* BEGIN Document *
After Mintoff's initial attempts at integration with Great Britain proved unsuccessful he resigned in 1958 and became a strident advocate of decolonisation and independence. Returning to office in 1971, he immediately set about renegotiating Malta's defence agreement with Britain. The difficult negotiations with Britain, which later resulted in the departure of British forces in 1979 and the attendant losses in rent, were coupled with a policy of Cold War brinkmanship which saw Mintoff seek to play rivals off each other and look increasingly east and south, courting Mao Zedong, Kim Il-sung, Nicolae Ceaușescu and Muammar Gaddafi.

Recently declassified CIA reports show USA's fears that a Mintoff-led government in Malta could see the country fall under the Soviet sphere of influence. Mintoff opposed Malta's EU and eurozone membership on the concern for Malta's status as a constitutionally neutral country.

Post-retirement (1998–2012)
* END Document *
* BEGIN Record extracts *
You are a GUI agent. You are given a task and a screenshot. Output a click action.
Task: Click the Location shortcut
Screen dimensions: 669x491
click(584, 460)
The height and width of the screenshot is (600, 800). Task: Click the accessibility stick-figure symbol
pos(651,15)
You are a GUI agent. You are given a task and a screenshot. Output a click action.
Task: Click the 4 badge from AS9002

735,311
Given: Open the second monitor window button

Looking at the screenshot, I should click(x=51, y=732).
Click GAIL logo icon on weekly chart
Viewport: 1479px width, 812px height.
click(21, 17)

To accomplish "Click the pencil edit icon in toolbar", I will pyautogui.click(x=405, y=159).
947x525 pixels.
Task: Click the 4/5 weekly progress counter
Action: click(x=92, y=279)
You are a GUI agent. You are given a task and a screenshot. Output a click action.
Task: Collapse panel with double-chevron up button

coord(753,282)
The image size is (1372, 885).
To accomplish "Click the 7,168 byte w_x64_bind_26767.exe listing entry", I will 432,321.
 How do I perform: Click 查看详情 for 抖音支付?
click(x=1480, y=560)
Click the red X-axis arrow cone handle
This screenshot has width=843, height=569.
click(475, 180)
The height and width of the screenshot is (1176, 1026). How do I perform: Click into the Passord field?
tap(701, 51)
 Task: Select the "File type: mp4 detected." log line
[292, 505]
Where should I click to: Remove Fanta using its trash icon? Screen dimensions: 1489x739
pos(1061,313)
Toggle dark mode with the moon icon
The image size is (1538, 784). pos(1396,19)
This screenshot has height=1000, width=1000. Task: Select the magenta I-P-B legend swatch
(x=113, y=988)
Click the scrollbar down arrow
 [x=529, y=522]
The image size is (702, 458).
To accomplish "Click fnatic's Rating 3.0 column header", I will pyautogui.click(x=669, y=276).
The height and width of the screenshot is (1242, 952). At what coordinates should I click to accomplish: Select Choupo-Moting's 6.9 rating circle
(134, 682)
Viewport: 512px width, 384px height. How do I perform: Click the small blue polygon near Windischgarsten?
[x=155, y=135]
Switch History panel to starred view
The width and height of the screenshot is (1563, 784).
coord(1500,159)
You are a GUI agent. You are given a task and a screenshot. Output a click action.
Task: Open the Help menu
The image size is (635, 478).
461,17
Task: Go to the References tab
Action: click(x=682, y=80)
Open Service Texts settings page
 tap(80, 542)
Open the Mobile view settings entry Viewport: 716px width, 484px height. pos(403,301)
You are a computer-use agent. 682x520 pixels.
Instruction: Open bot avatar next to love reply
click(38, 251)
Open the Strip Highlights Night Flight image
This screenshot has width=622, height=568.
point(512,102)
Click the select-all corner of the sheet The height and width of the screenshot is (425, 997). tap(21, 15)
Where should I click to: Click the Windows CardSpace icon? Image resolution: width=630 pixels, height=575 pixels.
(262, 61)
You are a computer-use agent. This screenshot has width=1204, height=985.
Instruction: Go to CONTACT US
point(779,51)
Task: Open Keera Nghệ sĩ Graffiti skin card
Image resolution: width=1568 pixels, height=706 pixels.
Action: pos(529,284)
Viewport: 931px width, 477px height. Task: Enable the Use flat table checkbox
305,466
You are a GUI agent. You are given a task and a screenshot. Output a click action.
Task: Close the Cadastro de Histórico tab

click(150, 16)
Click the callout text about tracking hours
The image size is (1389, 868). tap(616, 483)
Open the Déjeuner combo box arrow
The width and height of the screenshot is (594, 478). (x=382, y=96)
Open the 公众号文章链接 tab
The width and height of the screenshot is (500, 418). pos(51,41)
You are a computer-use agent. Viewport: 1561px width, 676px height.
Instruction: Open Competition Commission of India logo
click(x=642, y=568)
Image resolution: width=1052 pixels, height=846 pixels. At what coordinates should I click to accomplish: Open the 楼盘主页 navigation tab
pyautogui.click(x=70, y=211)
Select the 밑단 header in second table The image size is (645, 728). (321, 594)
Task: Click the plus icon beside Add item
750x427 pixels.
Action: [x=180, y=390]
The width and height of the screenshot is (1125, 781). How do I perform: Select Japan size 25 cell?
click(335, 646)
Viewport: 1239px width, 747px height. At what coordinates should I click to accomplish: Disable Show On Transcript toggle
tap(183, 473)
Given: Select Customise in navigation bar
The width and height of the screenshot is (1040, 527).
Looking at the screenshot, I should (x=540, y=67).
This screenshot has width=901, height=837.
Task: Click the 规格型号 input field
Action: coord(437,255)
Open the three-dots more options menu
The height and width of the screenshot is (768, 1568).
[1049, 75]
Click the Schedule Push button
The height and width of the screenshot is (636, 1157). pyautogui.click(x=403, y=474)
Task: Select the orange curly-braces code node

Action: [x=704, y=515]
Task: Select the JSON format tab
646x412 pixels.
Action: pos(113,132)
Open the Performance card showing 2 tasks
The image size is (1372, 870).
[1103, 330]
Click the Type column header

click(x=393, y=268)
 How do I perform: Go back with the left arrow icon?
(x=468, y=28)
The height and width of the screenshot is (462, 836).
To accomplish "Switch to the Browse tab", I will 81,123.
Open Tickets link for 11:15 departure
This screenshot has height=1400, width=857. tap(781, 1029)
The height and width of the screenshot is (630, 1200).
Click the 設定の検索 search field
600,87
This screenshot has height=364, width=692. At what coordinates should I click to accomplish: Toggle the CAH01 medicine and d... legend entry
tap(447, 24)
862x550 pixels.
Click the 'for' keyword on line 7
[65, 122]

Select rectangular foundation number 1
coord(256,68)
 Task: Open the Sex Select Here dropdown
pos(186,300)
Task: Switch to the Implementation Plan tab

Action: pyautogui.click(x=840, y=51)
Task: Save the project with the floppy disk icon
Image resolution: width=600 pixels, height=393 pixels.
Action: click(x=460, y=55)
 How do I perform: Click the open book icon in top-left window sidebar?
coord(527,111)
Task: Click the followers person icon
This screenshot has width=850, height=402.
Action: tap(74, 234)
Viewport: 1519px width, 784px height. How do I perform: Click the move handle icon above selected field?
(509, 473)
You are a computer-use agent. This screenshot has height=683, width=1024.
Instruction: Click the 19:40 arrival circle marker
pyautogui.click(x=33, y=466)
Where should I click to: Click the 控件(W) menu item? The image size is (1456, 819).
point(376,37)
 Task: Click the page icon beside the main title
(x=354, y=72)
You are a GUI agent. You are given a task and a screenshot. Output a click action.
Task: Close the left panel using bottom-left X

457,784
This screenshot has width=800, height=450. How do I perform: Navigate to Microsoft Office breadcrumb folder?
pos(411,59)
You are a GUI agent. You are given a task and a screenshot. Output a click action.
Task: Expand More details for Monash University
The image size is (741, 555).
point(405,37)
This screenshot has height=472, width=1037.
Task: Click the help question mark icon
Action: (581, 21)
* END Record extracts *
## Challenges
1. Answer these questions from the passage on Mintoff:
(a) In what year did Mintoff resign?
(b) In what year did British forces depart from Malta?
(c) Why did Mintoff oppose Malta's membership in the EU and the eurozone?
2. Write the next part of the passage on Mintoff, beginning under the heading "Post-retirement (1998–2012)".
The lines have no connection to the passage on Mintoff.

## Per-task outputs
1.
(a) 1958
(b) 1979
(c) He was concerned for Malta's status as a constitutionally neutral country.

2.
After his retirement from parliamentary politics, Mintoff's involvement in public life was only occasional. He made some appearances in the referendum campaign on Malta's membership to the EU and, with Alfred Sant being replaced in 2008, some rapprochement with Labour was made.

Personal life
On 22 November 1947, Mintoff married Moyra de Vere Bentinck (12 July 1917 – 16 December 1997), daughter of Lt. Col. Reginald Bentinck, of Dutch and British noble lineage related via the Cavendish-Bentinck line to Queen Elizabeth II. The couple wed at the parish church of Bir id-Deheb (Our Lady of Mercy), a tiny 19th century chapel on the outskirts of Żejtun. The chapel's rector was Canon Ġwann Vella, a friend of Mintoff. They met during his studies in Oxford. The couple had two daughters, Anne and Yana. Yana, a member of the Socialist Workers Party, acquired brief notoriety in 1978 when she bombed the chamber of the UK House of Commons with manure in a protest against the British military presence in Northern Ireland.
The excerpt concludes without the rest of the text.